══ Excerpt
Gilbert said this type of organised crime could not be addressed by focusing on “hand-to-mouth” patched gang members.

“When we focus on patched gang members, we lose sight of the numerous organised crime groups in New Zealand that aren’t in gangs… We ought stop talking about cracking down on gangs and start talking about cracking down on organised crime.”

This view is shared by gang leaders in New Zealand.

Waikato Mongrel Mob Kingdom Chapter president Sonny Fatupaito and Black Power life member Denis O'Reilly similarly told Stuff that politicians needed to recognise the difference between organised crime and gangs.

Not every gang member is a criminal and not every criminal is a gang member.

What are police doing?

Williams said police were tackling these issues from every angle.

The national organised crime team works with Customs and overseas law enforcement to tackle transnational criminal groups and meth imports.

At the same time, they are looking at the financial crime, fraud and money laundering that flows from this criminal activity, as well as watching business people who are enabling criminals to buy property, businesses and other assets.

More than 7000 organisations are working together to identify and address organised crime in New Zealand, he said.

At a district level, police work with iwi to address issues in local communities.

These were sad situations, but there was a good result in terms of growing genuine partnerships in communities that have been impacted by drugs, poverty and violence, Williams said.

This included wrapping health and social services around all of those impacted by gangs, drugs and organised crime, in an effort to break the cycle.

Meanwhile, those working in this space were also trying to build the country’s resilience to organised crime, he said.

Everyone who spoke to Newsroom agreed the current issues facing New Zealand are complex and will not be solved by “cracking down on gangs” alone.

It would be a case of: do the same thing, get the same result.

The Police Association hosts its annual conference this week in Wellington, with the theme of The Changing Face of Organised Crime – something association head Chris Cahill said was a serious concern to police union members.
════
- Written request
Duplicate the passage of the excerpt on organized crime in New Zealand, starting at "This view is" and ending at "and other assets.". The listing that follows comes from a separate source.
══ Supplied data
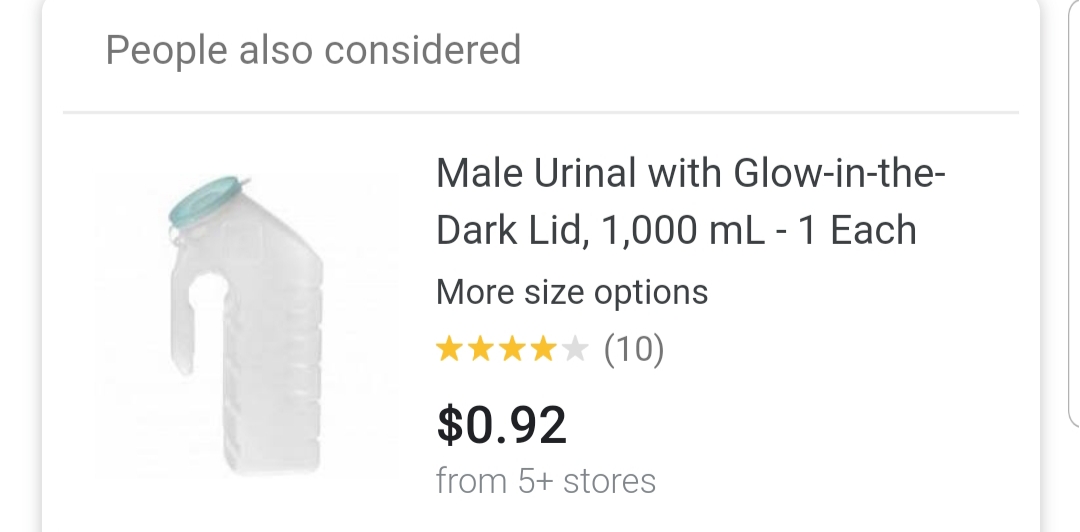
Task: Open the "Male Urinal with Glow-in-the-" title line
Action: [x=691, y=174]
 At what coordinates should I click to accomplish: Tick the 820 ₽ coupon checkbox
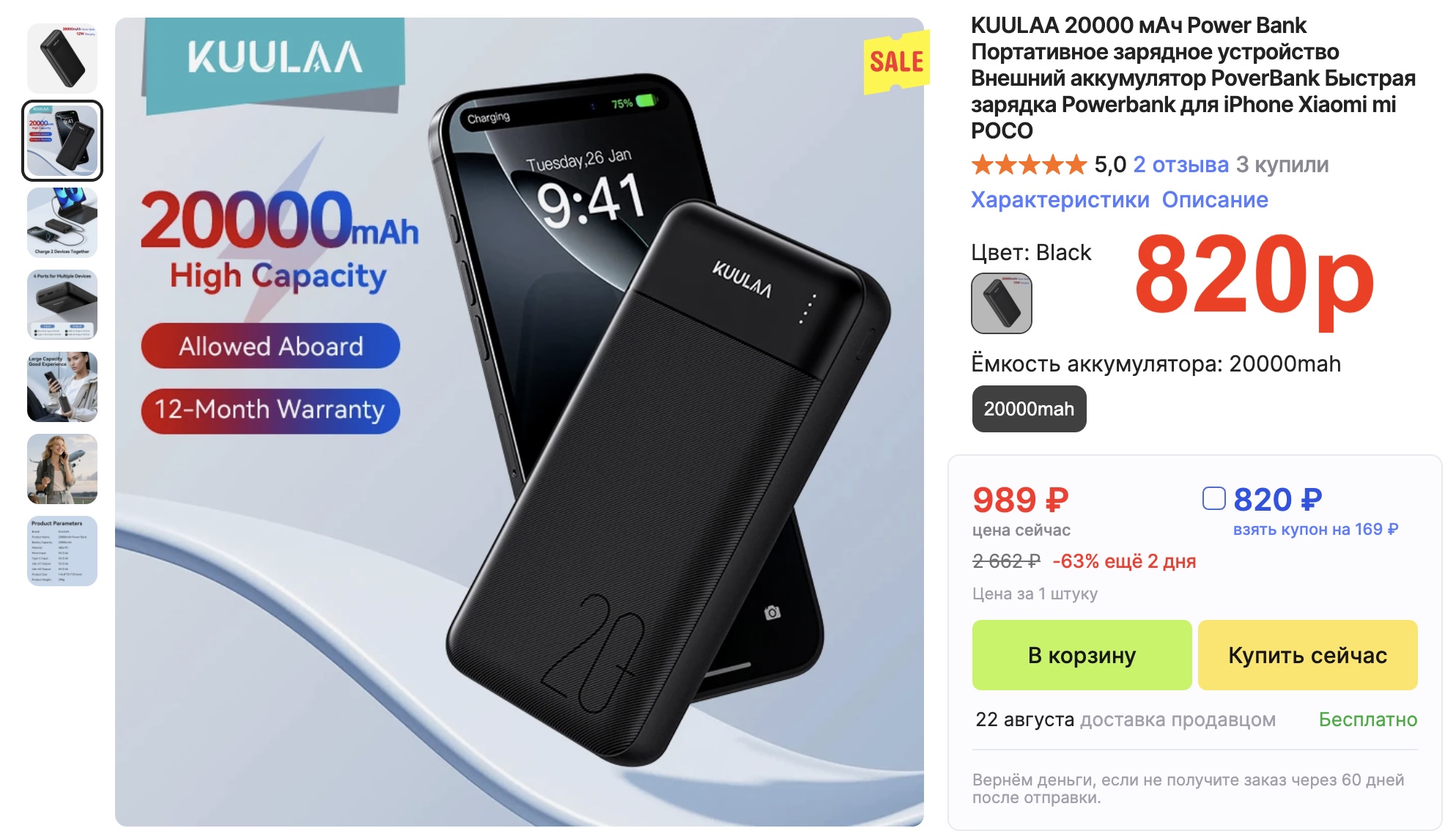point(1213,499)
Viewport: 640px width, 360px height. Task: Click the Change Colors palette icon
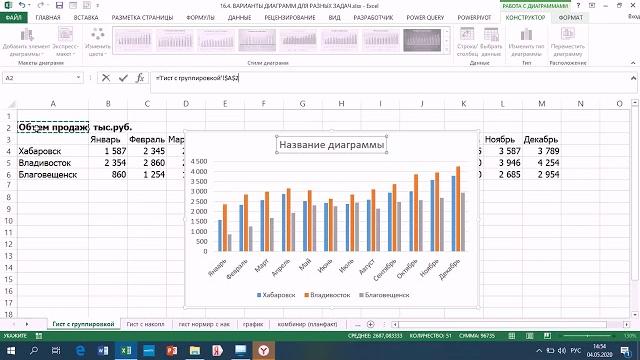click(x=98, y=34)
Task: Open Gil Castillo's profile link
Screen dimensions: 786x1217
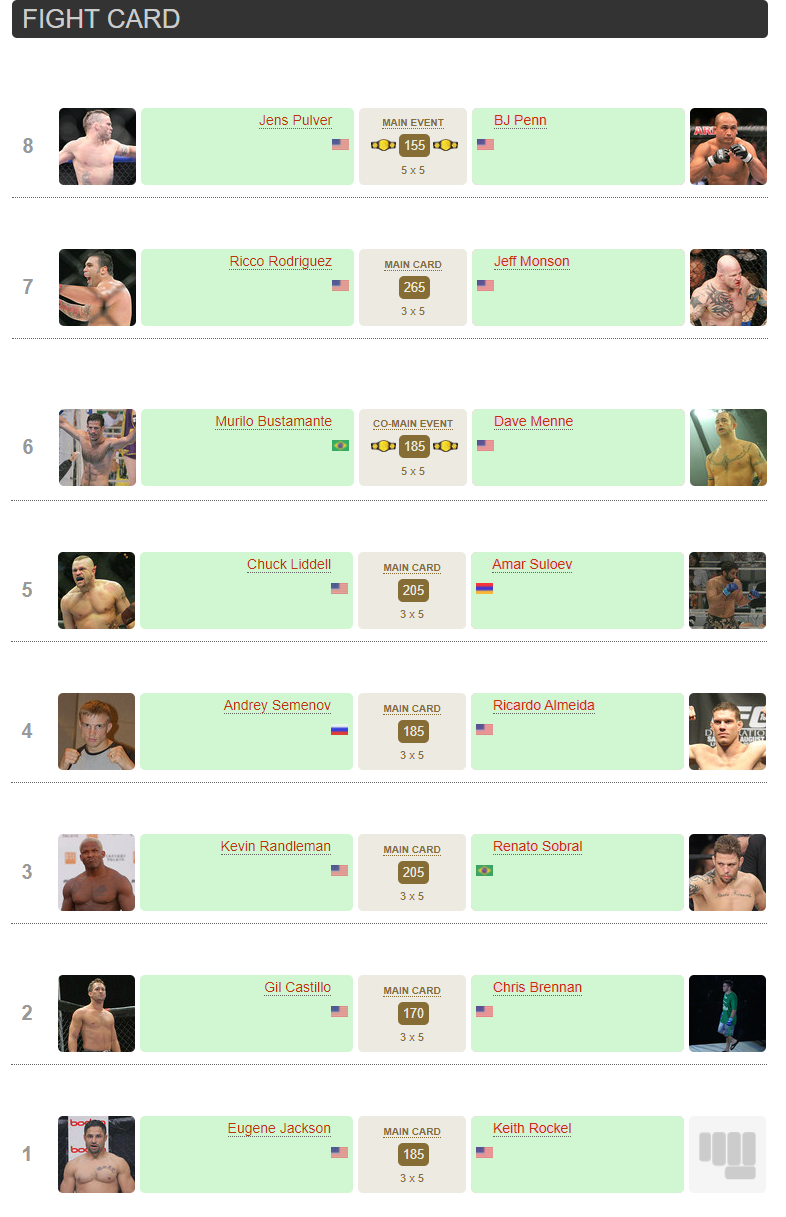Action: [297, 987]
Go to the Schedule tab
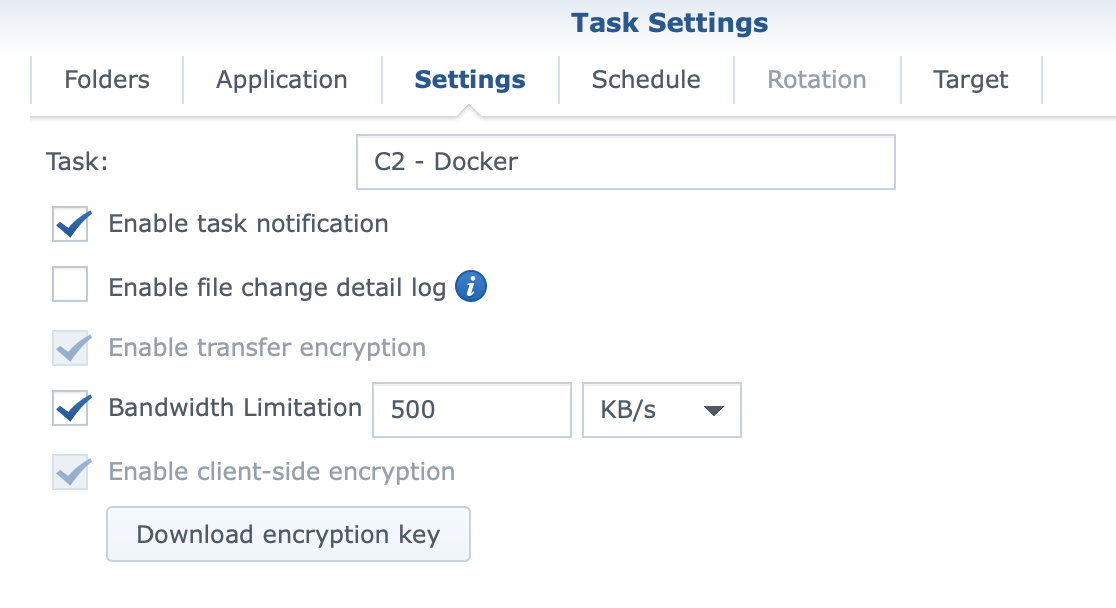Screen dimensions: 1116x608 [646, 80]
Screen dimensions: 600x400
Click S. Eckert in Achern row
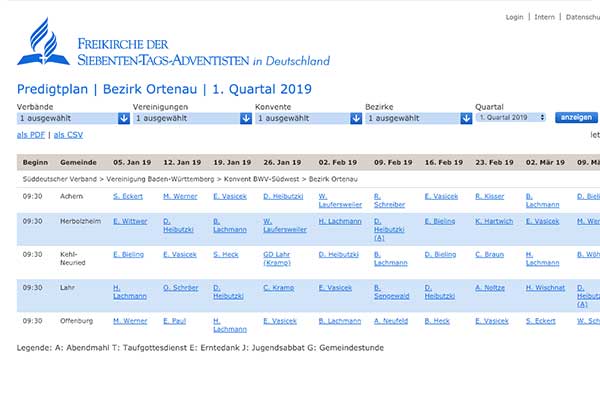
════
- Finished exercise
This view is shared by gang leaders in New Zealand.

Waikato Mongrel Mob Kingdom Chapter president Sonny Fatupaito and Black Power life member Denis O'Reilly similarly told Stuff that politicians needed to recognise the difference between organised crime and gangs.

Not every gang member is a criminal and not every criminal is a gang member.

What are police doing?

Williams said police were tackling these issues from every angle.

The national organised crime team works with Customs and overseas law enforcement to tackle transnational criminal groups and meth imports.

At the same time, they are looking at the financial crime, fraud and money laundering that flows from this criminal activity, as well as watching business people who are enabling criminals to buy property, businesses and other assets.